[Records of locating words and elements]
** begin **
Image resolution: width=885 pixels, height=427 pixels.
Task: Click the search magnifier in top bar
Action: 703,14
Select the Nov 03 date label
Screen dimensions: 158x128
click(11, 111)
** end **
What is expected ▸ Collect each line of the material that contains the word "Image". Capitalization must match.

Expected output ▸
Image resolution: width=885 pixels, height=427 pixels.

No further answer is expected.